Il y a eu conjonction de plusieurs facteurs. Mais, un seul permet de comprendre l’action des autres. Il s’agit des effets néfastes du choc pétrolier de 2014. Cette situation a révélé les vulnérabilités des économies de la Cemac à la conjoncture internationale. Pour y faire face, des réformes ont été engagées. Malgré eux, plusieurs pays ont signé des programmes économiques, appuyés par la facilité élargie de crédit, avec le Fonds Monétaire International (FMI). L’objectif était d’assainir la situation des finances publiques et de créer les conditions de reprise d’une croissance soutenue et durable. Il convient de relever que jusqu’en 2014, les pays de la Cemac, à l’exception du Congo, avaient des taux d’endettement inférieurs à 70%. Le plus faible taux d’endettement de la zone (18% du PIB) a même été atteint en 2010. 


Cependant, à partir de 2015, la vitesse d’accumulation de la dette publique s’est accélérée, rendant légitime la nécessité de s’interroger à nouveau sur la pertinence du plafond de 70% actuellement en vigueur.
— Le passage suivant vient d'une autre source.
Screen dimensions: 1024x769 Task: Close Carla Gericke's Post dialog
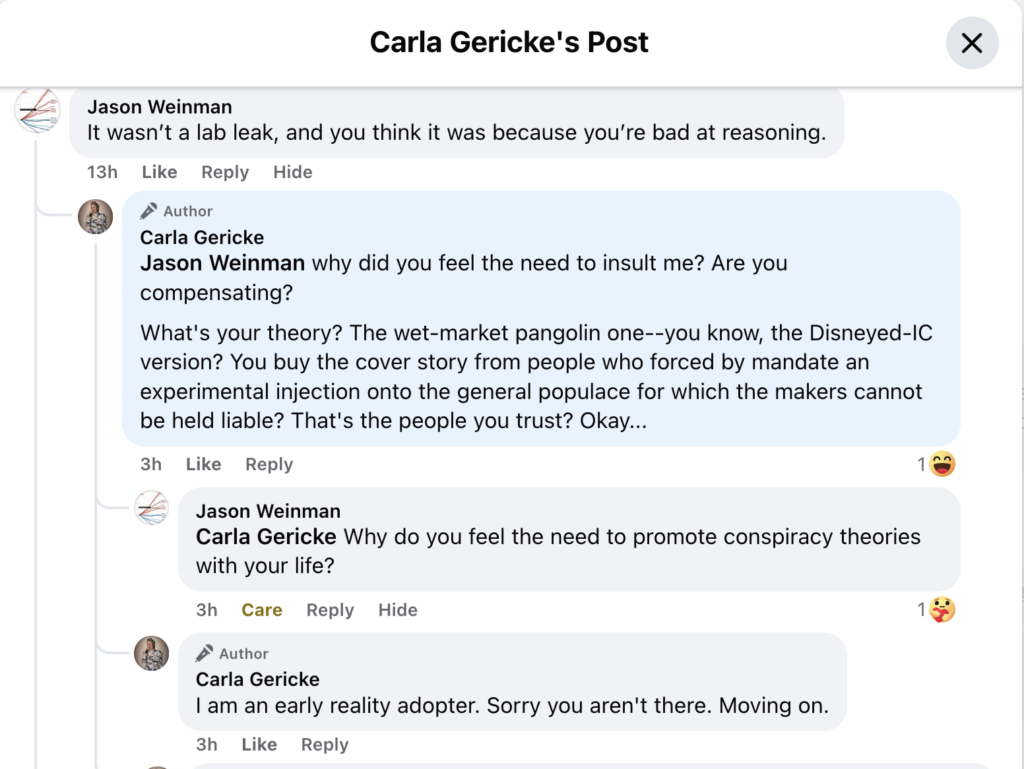pos(972,43)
En effet, le plafond de 70% avait déjà été questionné par des économistes et la Commission de la Cemac elle-même. A cet effet, à la demande de la Commission de la Cemac en 2015, la Fondation pour les Études et la Recherche sur le Développement International (FERDI), en examinant la viabilité budgétaire et le renforcement du nouveau dispositif de surveillance multilatérale de la Cemac, avait relevé l’aspect non contraignant du plafond d’endettement de 70%, corroborant ainsi les analyses du FMI.


Cependant, l’étude s’est basée sur trois objectifs spécifiques 3 relatifs à la surveillance multilatérale pour conserver ce plafond de 70% (identique à celui en vigueur dans l’UEMOA suite à la réforme du dispositif de surveillance multilatérale) et réguler la vitesse d’accumulation de la dette pour rendre ce plafond contraignant sur le long terme. Parallèlement, en 2023, les dépenses publiques ont augmenté dans la plupart des pays de la Cemac, réduisant l’espace budgétaire et apportant des défis en termes de maitrise de la dette publique. Les dépenses totales dans la Cemac ont donc augmenté pour atteindre une moyenne de 20,1% du PIB en 2023 contre 18,3% en 2022, et l’excédent budgétaire a diminué à 1,1 % du PIB contre 2,9% pendant cette période. 
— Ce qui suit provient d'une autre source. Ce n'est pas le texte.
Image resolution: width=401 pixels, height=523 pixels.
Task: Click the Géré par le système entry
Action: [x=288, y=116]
Les pressions budgétaires sont restées particulièrement fortes en République centrafricaine (RCA) où le déficit budgétaire était de 3,5 % du PIB. La dette publique moyenne dans la région a augmenté pour atteindre 52,8 % du PIB en 2023, contre 51,5 %t en 2022. La République du Congo est le pays où les pressions pour réduire le ratio dette/ PIB sont les plus fortes ; ce ratio aurait atteint 96,0% en 2023. Le ratio dette/PIB du Gabon (70,5%) était juste au-dessus du critère de convergence de la dette de la Cemac qui est de 70% du PIB. La croissance négative en Guinée équatoriale et la moindre croissance au Gabon constituent un facteur important expliquant la faible croissance observée au niveau régional.


Après avoir connu deux années de reprise, l’économie équato-guinéenne est retombée en récession avec un taux de croissance du PIB réel estimé à -5,8% en 2023 (contre 3,8 pour cent en 2022), principalement à cause d’une baisse de la production d’hydrocarbures et de la demande intérieure.
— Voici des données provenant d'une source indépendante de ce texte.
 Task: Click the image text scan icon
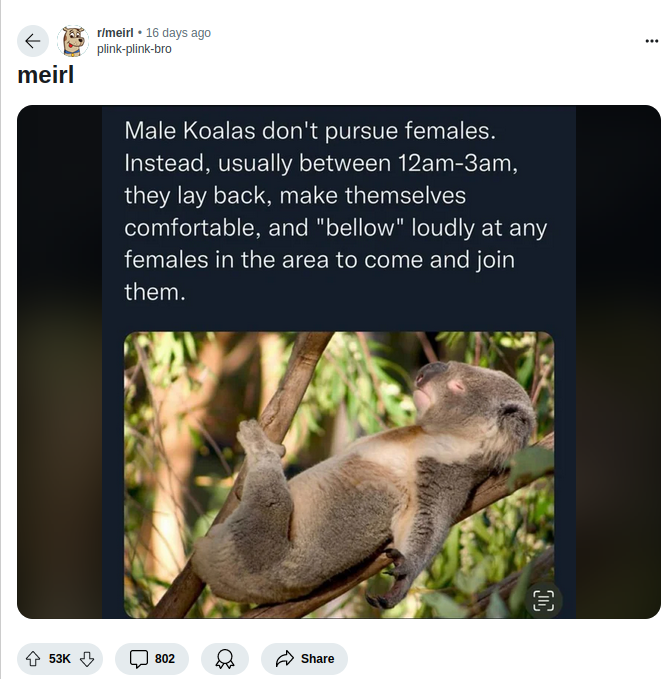tap(543, 600)
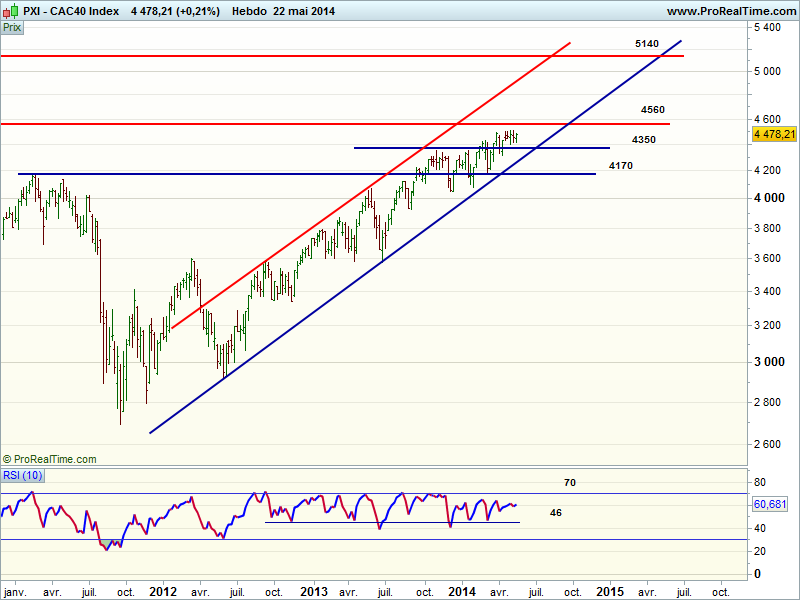This screenshot has width=800, height=600.
Task: Select the 2013 year marker on time axis
Action: pos(313,591)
Le Gabon a connu un ralentissement du taux de croissance du PIB qui est passé de 3% en 2022 à 2,3 % en 2023, à cause d’une baisse de la production de bois et de manganèse, dans un contexte de coûts élevés du carburant et de perturbations de la circulation ferroviaire causées par des glissements de terrain.


À l’inverse, le Cameroun, qui présente un niveau de diversification économique relativement plus élevé et une plus faible dépendance aux hydrocarbures, est l’économie dont la croissance a été la plus rapide de la région Cemac au cours des trois dernières années, la croissance moyenne de son PIB se situant à 3,4 pour cent sur la période 2021-2023 (3,3 % de croissance en 2023).


Le Congo présente les taux d’endettement les plus élevés. En effet, le stock de sa dette a d’ailleurs surplombé le niveau de 500% du PIB dans les années 1990. Toutefois, avec les programmes d’ajustement structurel, son niveau a progressivement diminué jusqu’à son plus bas niveau de 22,9% en 2010, suite à l’atteinte du point d’achèvement dans le cadre de l’initiative PPTE lancée en 1996. Depuis lors, le pays s’est lancé dans une nouvelle course à l’endettement, son stock de la dette ces dernières années demeure largement supérieur au critère communautaire de 70%

Pour pouvoir réaliser leurs aspirations respectives en matière de développement – qui exigent d’importants investissements dans les routes et l’énergie, les services publics et les domaines sociaux – tout en garantissant la viabilité budgétaire et de la dette, que doivent faires les Etats de la Cemac ?
Il y a lieu de préciser que les autres pays enregistrent des niveaux d’endettement inférieurs au seuil communautaire ces dernières années. Cependant, la vitesse d’accroissement du stock de la dette dans l’ensemble est inquiétante surtout dans un contexte de crise que connait la Cemac, cette dynamique d’accroissement peut conduire au surendettement si elle n’est pas contrôlée. Cette situation est d’autant plus préoccupante que la dette publique extérieure occupe une part importante dans la dette publique totale des pays de la Cemac.
Ils pourraient adopter des réformes visant à augmenter les recettes publiques et à améliorer l’efficacité, la gouvernance et le ciblage des dépenses publiques. Les mesures visant à renforcer la gestion de la dette et à rationaliser les dépenses consacrées aux subventions aux carburants et aux exonérations fiscales, en les redirigeant vers des investissements dans les infrastructures, le capital humain et des programmes ciblés de protection sociale, restent importantes. Il est temps de mettre fin au règne de l’illusion et de remettre en valeur les ressorts économiques fondamentaux sans lesquels il ne peut y avoir de vraie croissance


En conséquence, pour rendre plus contraignant le critère d’endettement dans le cadre de surveillance multilatéral, tout en évitant les effets néfastes de la dette sur la croissance économique dans la Cemac, il serait souhaitable de renforcer la coordination des politiques économiques dans la zone en plafonnant le taux d’endettement à 62,7% du PIB. Par ailleurs, ce critère pourrait être compléter en limitant également l’encours de la dette publique extérieure à 41% du PIB. En complément à ces recommandations, les investissements publics doivent être orientés vers des projets productifs. Il convient de relever que cet aspect ne prend pas en compte certaines variables institutionnelles, notamment de gouvernance, dont la dégradation pourrait réduire l’efficacité de la dette publique, impactant ainsi le taux d’endettement optimal. Cette extension est susceptible de fournir des variables sur lesquelles il est possible d’agir directement pour renforcer l’efficacité de la dette publique dans la Cemac.